If possible, we recommend encouraging a child or young person to make eye contact with the therapist by the end of a session. This helps to ensure or assess an appropriate and safe ending to the session is achieved.

Some young people might feel they can’t engage safely or privately using video. In this case, and if assessed as appropriate, you can communicate via audio function or phone. Some young people may prefer to speak by audio or phone as they may feel video platforms invite therapists directly into their private spaces. Some may find it easier to communicate in an outside space.

Further aspects to consider, as part of broader risk and cyber security measures related to offering support via phone calls or text chat, include:

  • appropriate contracting
  • potential safeguarding issues and related management
  • ability to make an accurate assessment
  • therapist competence in the use of different mediums - the knowledge and experience required to ensure safety of the young client along with the ability to ensure there are no misunderstandings
  • understanding of disinhibition online, transference and countertransference specific to the online relationship
  • ensuring use of end to end encrypted platforms

Chat and IM sessions are different to texting via a mobile phone. They can be secure and private if set up via a platform offering appropriate security and privacy. If you do not have appropriate training, experience and supervision, we recommend you consider the use of chat or IM carefully. Therapists working using chat or IM within organisations will be supported by appropriate guidelines, protocols and clinical supervision.

Remote safeguarding considerations

A therapist needs to have appropriate knowledge, experience and supervisory support, and the ability to meet particular levels of competence, to ensure a young person is not left in a more vulnerable situation if they share an issue that requires a safeguarding response while working remotely.

Considerations include:

  • establishing a safety boundary checklist before the start of each session as part of the recontracting process. This includes checking the exact location of the young person at the beginning of each session, who else might be in the room or area and what they can do if interrupted.

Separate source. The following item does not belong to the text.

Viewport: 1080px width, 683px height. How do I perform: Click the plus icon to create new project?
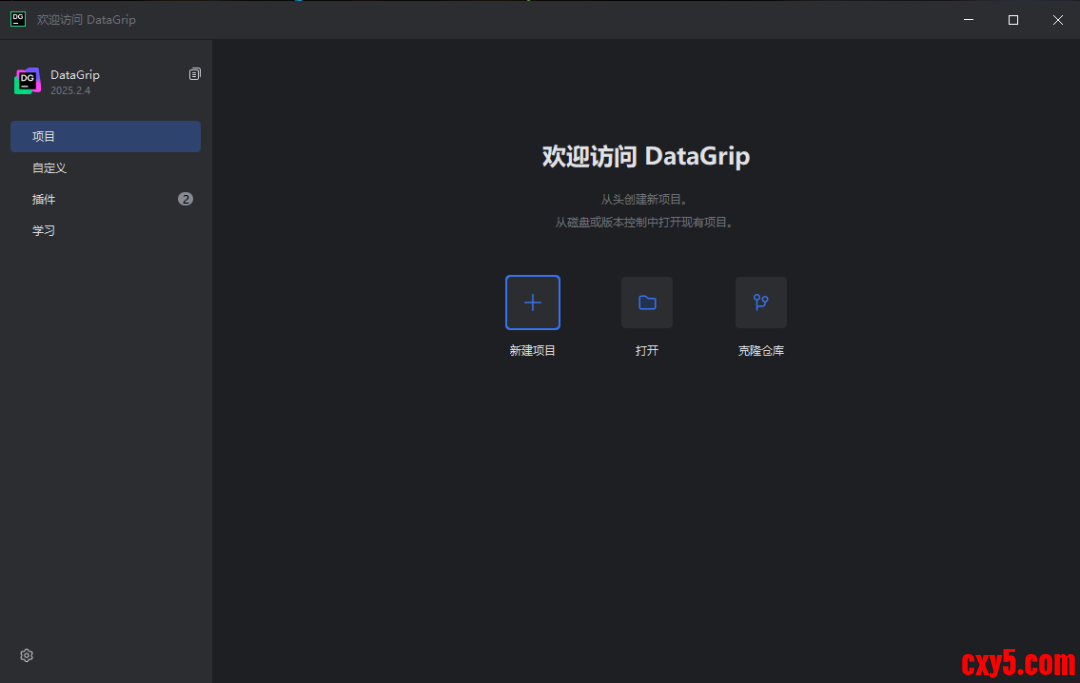point(532,302)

It's important to remain aware of any risks, explicit or not, checking out concerns in the moment they arise
  • scheduling sessions within normal working hours to ensure access to appropriate support services
  • ensuring a designated safeguarding lead is contactable at any time that remote therapy is taking place
  • agreeing clear contracting between all responsible parties.

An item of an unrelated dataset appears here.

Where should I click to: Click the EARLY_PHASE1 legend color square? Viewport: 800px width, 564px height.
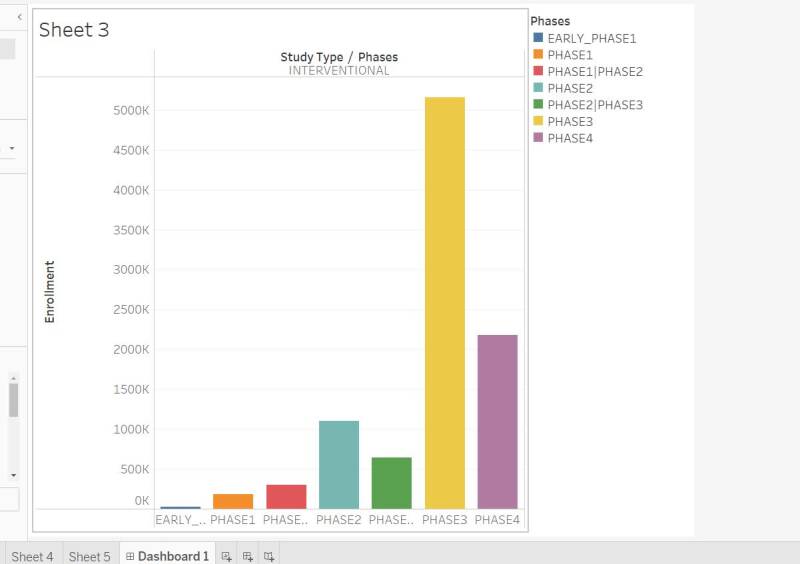click(x=538, y=39)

Working with under 10s online

Working with younger children adds further dimensions to assessment and contracting and can be considered a specialist area.
Therapists working within an organisation will be supported by appropriate guidelines, protocols and clinical supervision. However therapists in private practice or within school settings, who do not have appropriate training and experience, are likely to find that working online with younger children poses further challenges and complexities for both themselves and the young client.

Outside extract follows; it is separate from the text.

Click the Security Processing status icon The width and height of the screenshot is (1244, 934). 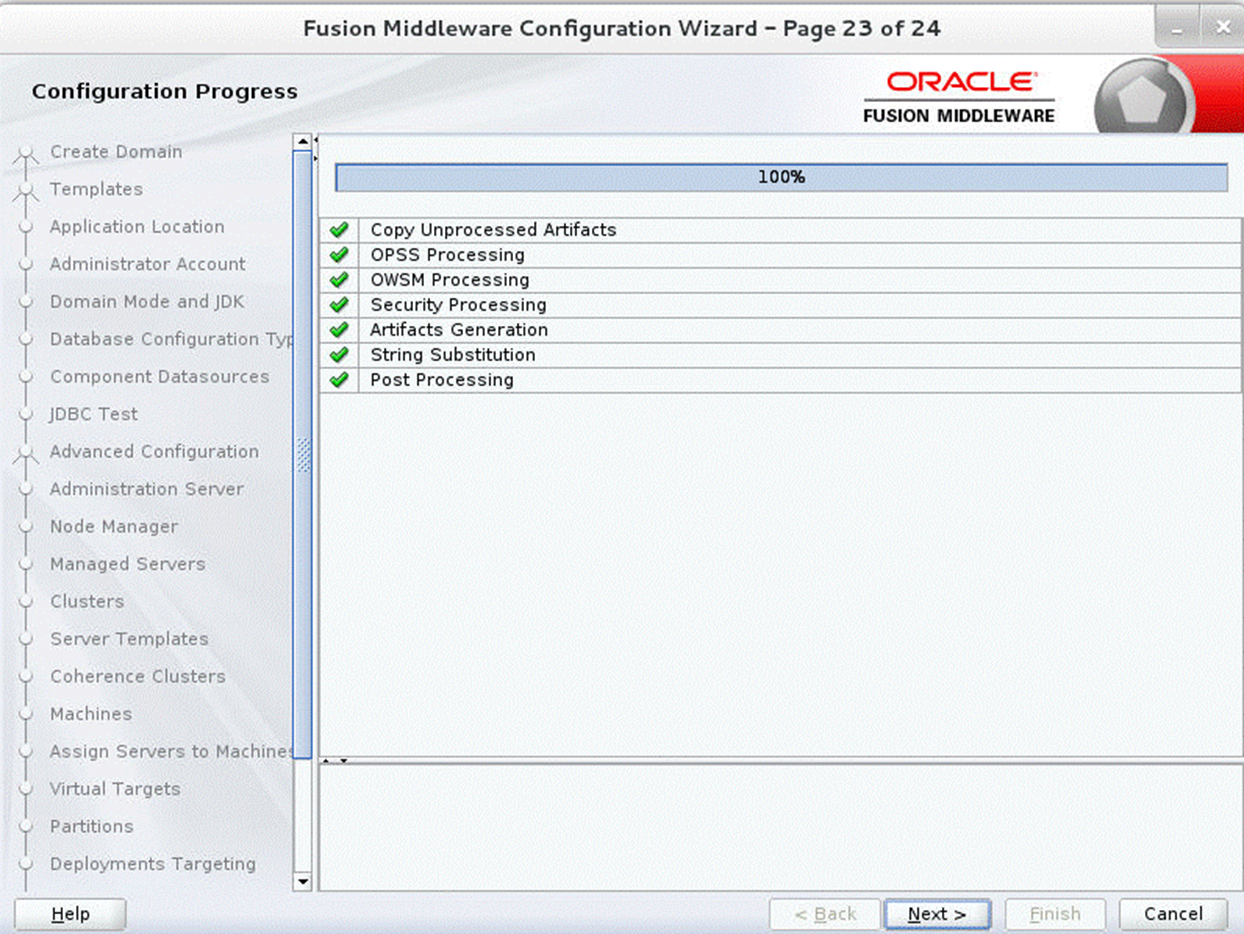339,305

For instance, the family dynamic and possible presence of family members will bring additional therapeutic needs and considerations compared to therapy provided within a school setting. The possibility of online disinhibition is also likely to pose further unexpected challenges.

There are additional considerations for consent and confidentiality, including:

  • what are the differences between agreeing consent within a school environment and contracting with a parent, guardian or carer when seeking their consent for working therapeutically online with a young child?
  • how can or should a three-way contract be formatted and agreed between the school, therapist and parent, guardian or carer?
  • is the therapist likely to be providing therapy with an adult present?
  • does the child have a competent level of understanding of the agreed platform and are they able to interact with their therapist online?